1) Make no mistake: the 2015 New Mexico Lobos are the greatest NCAA women’s cross country team in history

In our pre-meet analysis, we compared New Mexico to the great women’s teams of the past, including the 2004 Colorado Buffaloes and the 2008 Washington Huskies. Today, the Lobos blew past them all as they tallied just 49 points — the lowest since 1982. The only two teams to score fewer points were Virginia in 1981 (36) and 1982 (48), but women’s collegiate running wasn’t nearly as strong then as it is now. Additionally, the fields were much smaller back then — there were women’s 28 teams, combined, in the 1981 and 1982 meets. There were 31 women’s teams on the line in Louisville today.

New Mexico celebrates New Mexico celebrates

So huge congratulations are in order for Joe Franklin and New Mexico, who once again destroyed the competition. It’s not easy to put four women in the top 15 and five in the top 24; it’s even harder to reach a point where such a performance doesn’t even register as a surprise. But the Lobos have been historically good all year long, and showed it once again today with the greatest NCAA performance in modern history.

The Lobo women will be remembered as the greatest team ever so it’s only appropriate that they did their post-race interviews together.

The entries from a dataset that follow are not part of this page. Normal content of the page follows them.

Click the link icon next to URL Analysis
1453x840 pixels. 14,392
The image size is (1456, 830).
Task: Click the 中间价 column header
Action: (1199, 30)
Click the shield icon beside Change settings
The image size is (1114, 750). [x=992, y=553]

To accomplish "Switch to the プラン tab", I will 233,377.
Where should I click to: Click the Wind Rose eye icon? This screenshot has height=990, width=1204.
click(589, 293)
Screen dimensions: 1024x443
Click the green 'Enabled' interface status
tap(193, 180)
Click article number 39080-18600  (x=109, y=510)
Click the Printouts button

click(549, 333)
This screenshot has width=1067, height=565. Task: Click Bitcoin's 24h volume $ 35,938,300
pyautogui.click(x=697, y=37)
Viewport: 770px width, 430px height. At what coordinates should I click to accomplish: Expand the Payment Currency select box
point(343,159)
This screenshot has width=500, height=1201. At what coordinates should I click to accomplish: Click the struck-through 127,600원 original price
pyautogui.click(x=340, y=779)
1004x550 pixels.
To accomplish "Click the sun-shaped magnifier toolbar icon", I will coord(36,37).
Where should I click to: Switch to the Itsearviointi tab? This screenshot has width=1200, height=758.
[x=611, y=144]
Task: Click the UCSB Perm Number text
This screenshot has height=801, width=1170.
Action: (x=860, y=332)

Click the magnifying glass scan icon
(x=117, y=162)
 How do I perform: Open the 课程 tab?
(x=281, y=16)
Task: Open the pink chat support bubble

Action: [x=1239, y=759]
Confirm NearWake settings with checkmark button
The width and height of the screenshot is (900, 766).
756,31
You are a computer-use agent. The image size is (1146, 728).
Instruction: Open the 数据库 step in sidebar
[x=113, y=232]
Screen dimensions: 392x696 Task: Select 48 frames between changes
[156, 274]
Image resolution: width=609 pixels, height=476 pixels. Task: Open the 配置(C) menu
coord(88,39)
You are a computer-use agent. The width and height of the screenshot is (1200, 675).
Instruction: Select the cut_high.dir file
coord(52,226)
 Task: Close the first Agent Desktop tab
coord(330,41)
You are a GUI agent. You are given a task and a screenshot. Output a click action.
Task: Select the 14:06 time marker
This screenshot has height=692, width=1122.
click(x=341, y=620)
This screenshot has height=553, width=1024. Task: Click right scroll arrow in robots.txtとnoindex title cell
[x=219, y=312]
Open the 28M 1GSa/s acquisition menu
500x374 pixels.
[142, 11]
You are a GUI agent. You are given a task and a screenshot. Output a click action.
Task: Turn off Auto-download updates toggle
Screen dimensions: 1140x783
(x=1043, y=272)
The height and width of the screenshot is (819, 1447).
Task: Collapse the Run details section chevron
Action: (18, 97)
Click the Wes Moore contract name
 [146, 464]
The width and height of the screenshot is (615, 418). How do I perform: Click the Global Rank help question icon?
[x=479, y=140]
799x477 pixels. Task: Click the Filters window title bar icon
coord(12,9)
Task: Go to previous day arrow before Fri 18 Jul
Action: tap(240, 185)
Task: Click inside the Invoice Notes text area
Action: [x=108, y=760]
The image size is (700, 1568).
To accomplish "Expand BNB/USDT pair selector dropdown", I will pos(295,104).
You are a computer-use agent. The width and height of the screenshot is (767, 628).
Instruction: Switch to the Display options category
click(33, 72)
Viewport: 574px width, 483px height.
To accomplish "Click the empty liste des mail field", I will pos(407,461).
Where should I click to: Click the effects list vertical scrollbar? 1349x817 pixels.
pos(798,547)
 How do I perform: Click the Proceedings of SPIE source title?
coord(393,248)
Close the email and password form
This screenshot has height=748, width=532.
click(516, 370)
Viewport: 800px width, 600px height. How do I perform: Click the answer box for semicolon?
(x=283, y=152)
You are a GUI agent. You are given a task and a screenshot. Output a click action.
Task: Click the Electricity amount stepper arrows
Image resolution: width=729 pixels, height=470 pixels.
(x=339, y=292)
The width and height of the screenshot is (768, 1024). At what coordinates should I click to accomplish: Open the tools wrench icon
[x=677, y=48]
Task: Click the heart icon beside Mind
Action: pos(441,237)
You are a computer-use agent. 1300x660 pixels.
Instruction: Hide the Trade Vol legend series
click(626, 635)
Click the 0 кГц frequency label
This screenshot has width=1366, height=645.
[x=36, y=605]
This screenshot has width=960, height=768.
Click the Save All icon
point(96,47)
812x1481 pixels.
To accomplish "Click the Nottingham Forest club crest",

In their interview, the Lobo women were full of praise for coach Joe Franklin, who was very relaxed in his post-race comments.

“It’s nice. I’m happy for them. You know hope the stars align and this has been a year where there has been virtually no sickness, virtually no injury so there was no reason to at least give it a shot so I’m super excited for them,” said Franklin.

When asked about having the lowest point total in modern history, Franklin turned philosophical.

“There are certain things you remember in your life. There’s a birth of a child, a marriage, and there is always some sporting event that you remember – whether we could all go throughout history [and it might be] that seventh grade basketball game. And this one will be seared into their memory for the rest of their life and that’s what makes the sport wonderful.”

2) RIP: Foot Locker Curse – 1981 to 2015

The Foot Locker curse lived a much longer life than most anticipated. 34 years is way too long for the best girls’ high school cross country runner in the land to never win the NCAA cross country crown.

Molly Seidel finally put a dagger in the heart of the curse with a great run, earning the second NCAA title of her career. This win was different as the win on the track in the 10,000 in the spring was a big shock. This was just a mild upset. Five weeks ago, Ostrander had beaten Seidel at Wisco by three seconds but since then Seidel had been on a tear (she won ACCs by 33 seconds and Regionals by 14 seconds) before winning by five seconds today.

Seidel talked about the curse after her win today.

“If anything, coming out [after winning Foot Locker], you get a lot of expectations [placed] on you. And you never know how a college career is going to go. WIth mine, the first couple of years definitely didn’t go – they weren’t as successful [according to] a lot of other people’s definitions of success but they helped me grow and helped me become stronger, and without those two years, I wouldn’t be here today. And it’s made this that much more special.”

When asked about the key to her turnaround, Seidel was quick to praise Notre Dame coach Matt Sparks, who joined the program in 2014. Prior to Sparks showing up in South Bend, Seidel was 217th and 171st at NCAAs in cross country. With Sparks there, she was 19th and 1st.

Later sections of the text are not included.